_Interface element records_
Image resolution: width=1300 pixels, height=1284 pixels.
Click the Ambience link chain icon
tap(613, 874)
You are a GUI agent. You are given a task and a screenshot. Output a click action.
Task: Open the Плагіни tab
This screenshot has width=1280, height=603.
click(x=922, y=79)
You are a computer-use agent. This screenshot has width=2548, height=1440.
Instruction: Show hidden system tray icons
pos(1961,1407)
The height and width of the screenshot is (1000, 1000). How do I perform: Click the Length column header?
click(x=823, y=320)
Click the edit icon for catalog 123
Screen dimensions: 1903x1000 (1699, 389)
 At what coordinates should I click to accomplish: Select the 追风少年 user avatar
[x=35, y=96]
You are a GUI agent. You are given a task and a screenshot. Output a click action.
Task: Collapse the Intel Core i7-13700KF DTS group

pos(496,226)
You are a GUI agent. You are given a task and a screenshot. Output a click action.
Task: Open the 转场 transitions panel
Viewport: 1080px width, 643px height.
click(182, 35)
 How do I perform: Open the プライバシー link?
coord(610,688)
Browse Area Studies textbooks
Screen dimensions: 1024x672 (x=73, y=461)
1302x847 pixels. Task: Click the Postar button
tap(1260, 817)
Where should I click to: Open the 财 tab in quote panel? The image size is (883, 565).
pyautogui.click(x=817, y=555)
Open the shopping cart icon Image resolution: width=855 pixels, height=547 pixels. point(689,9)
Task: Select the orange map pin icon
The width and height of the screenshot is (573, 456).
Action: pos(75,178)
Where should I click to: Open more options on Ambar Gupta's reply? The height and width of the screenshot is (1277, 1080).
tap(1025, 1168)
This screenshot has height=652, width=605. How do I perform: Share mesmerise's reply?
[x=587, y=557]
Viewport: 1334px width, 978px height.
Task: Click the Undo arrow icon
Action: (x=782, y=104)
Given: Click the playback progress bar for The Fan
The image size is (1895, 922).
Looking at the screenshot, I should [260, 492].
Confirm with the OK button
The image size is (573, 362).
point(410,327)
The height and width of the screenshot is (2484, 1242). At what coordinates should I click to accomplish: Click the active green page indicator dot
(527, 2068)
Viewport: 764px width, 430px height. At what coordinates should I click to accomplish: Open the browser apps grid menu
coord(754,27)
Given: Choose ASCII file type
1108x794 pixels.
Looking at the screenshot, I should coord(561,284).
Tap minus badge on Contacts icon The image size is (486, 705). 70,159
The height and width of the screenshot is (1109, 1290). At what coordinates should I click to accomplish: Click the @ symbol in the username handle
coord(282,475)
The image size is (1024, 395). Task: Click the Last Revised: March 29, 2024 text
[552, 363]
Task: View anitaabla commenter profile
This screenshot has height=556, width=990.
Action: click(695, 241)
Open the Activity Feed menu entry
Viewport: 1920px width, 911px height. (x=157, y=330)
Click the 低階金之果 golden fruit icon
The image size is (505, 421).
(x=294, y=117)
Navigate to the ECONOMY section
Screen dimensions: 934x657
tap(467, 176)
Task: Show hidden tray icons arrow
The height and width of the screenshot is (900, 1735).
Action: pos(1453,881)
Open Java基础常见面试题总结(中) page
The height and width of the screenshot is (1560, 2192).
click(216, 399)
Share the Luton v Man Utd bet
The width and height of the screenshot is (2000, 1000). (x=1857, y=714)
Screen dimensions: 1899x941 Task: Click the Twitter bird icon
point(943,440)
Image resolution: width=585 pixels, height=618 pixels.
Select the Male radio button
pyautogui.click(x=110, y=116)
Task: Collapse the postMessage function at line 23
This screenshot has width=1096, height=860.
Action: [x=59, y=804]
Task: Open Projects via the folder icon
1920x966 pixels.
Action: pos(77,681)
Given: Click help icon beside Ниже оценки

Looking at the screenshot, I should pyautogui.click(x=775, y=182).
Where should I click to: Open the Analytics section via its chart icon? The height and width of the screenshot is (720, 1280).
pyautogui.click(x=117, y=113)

_Exercise instructions_
Reproduce the stretch of the records above, from the start through the line containing "tap(613, 874)", keeping every line as it is.

_Exercise response_
Image resolution: width=1300 pixels, height=1284 pixels.
Click the Ambience link chain icon
tap(613, 874)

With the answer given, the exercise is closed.